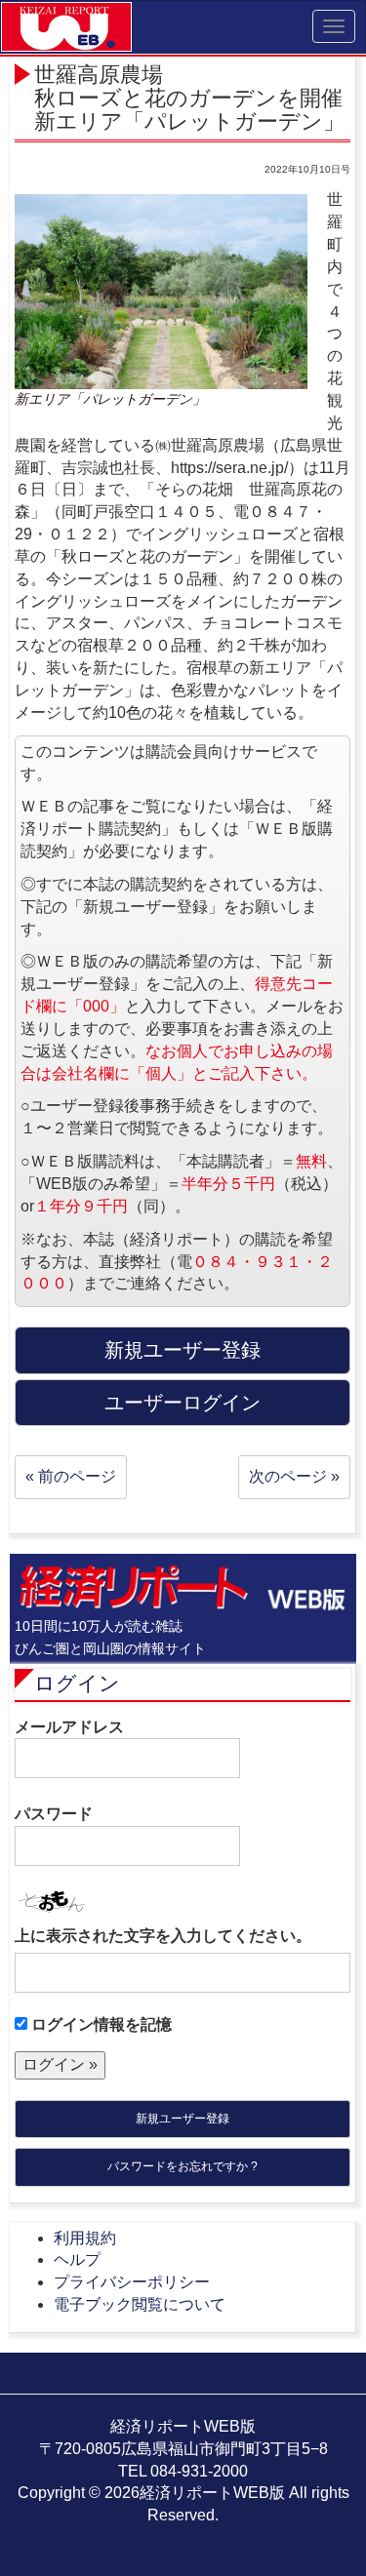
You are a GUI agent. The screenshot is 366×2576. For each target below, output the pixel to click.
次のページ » (294, 1476)
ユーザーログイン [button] (182, 1402)
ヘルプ (77, 2259)
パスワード (54, 1813)
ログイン (77, 1683)
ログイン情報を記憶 (99, 2024)
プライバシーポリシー (132, 2282)
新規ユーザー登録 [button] (182, 1350)
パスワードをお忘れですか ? (182, 2166)
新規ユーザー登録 (182, 2118)
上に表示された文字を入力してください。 (163, 1935)
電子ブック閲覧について (139, 2304)
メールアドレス (69, 1727)
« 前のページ (70, 1476)
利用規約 (85, 2238)
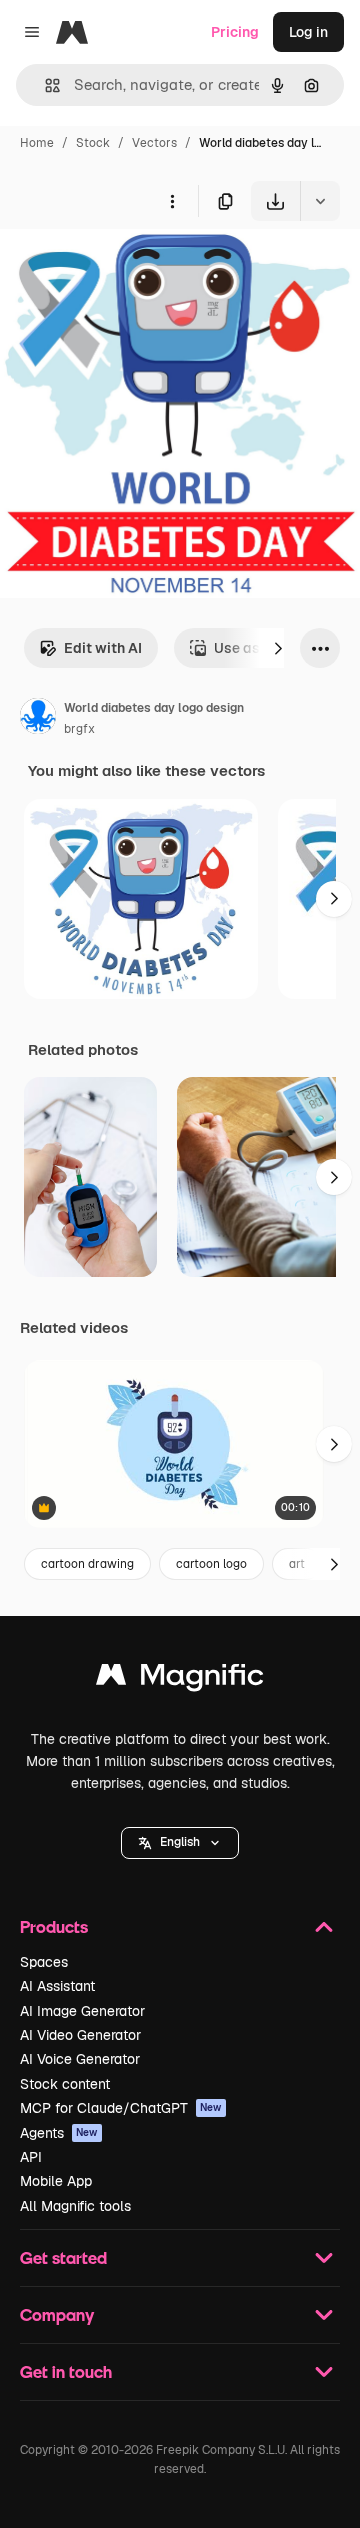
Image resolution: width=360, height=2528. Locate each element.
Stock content (65, 2084)
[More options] (172, 201)
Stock (93, 143)
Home (37, 143)
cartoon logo (211, 1564)
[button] (180, 1843)
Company (57, 2314)
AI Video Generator (80, 2035)
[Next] (278, 648)
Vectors (154, 143)
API (31, 2157)
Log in (308, 32)
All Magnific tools (75, 2206)
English (180, 1842)
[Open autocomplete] (44, 85)
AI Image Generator (82, 2011)
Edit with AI (103, 648)
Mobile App (56, 2181)
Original (128, 267)
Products (54, 1926)
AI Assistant (57, 1986)
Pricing (235, 32)
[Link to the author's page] (38, 719)
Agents (59, 2133)
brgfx (79, 729)
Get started (63, 2257)
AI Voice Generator (80, 2059)
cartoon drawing (87, 1564)
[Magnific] (180, 1679)
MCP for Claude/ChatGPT (121, 2108)
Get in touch (66, 2371)
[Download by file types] (320, 201)
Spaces (44, 1962)
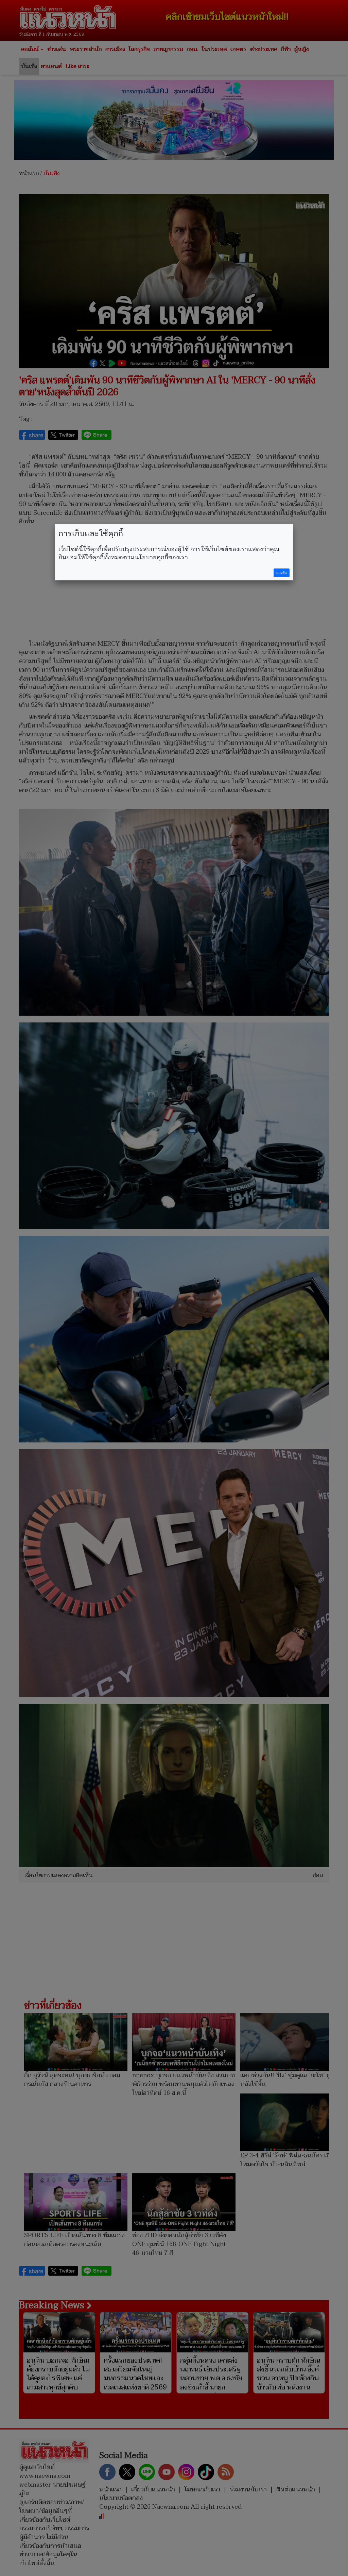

----------

Write the lines from the line containing "[More options] (172, 201)" through the last line of the data out again exactly, and only those lines; pictures stay out.

FINISHED TASK:
[More options] (172, 201)
Stock (93, 143)
Home (37, 143)
cartoon logo (211, 1564)
[button] (180, 1843)
Company (57, 2314)
AI Video Generator (80, 2035)
[Next] (278, 648)
Vectors (154, 143)
API (31, 2157)
Log in (308, 32)
All Magnific tools (75, 2206)
English (180, 1842)
[Open autocomplete] (44, 85)
AI Image Generator (82, 2011)
Edit with AI (103, 648)
Mobile App (56, 2181)
Original (128, 267)
Products (54, 1926)
AI Assistant (57, 1986)
Pricing (235, 32)
[Link to the author's page] (38, 719)
Agents (59, 2133)
brgfx (79, 729)
Get started (63, 2257)
AI Voice Generator (80, 2059)
cartoon drawing (87, 1564)
[Magnific] (180, 1679)
MCP for Claude/ChatGPT (121, 2108)
Get in touch (66, 2371)
[Download by file types] (320, 201)
Spaces (44, 1962)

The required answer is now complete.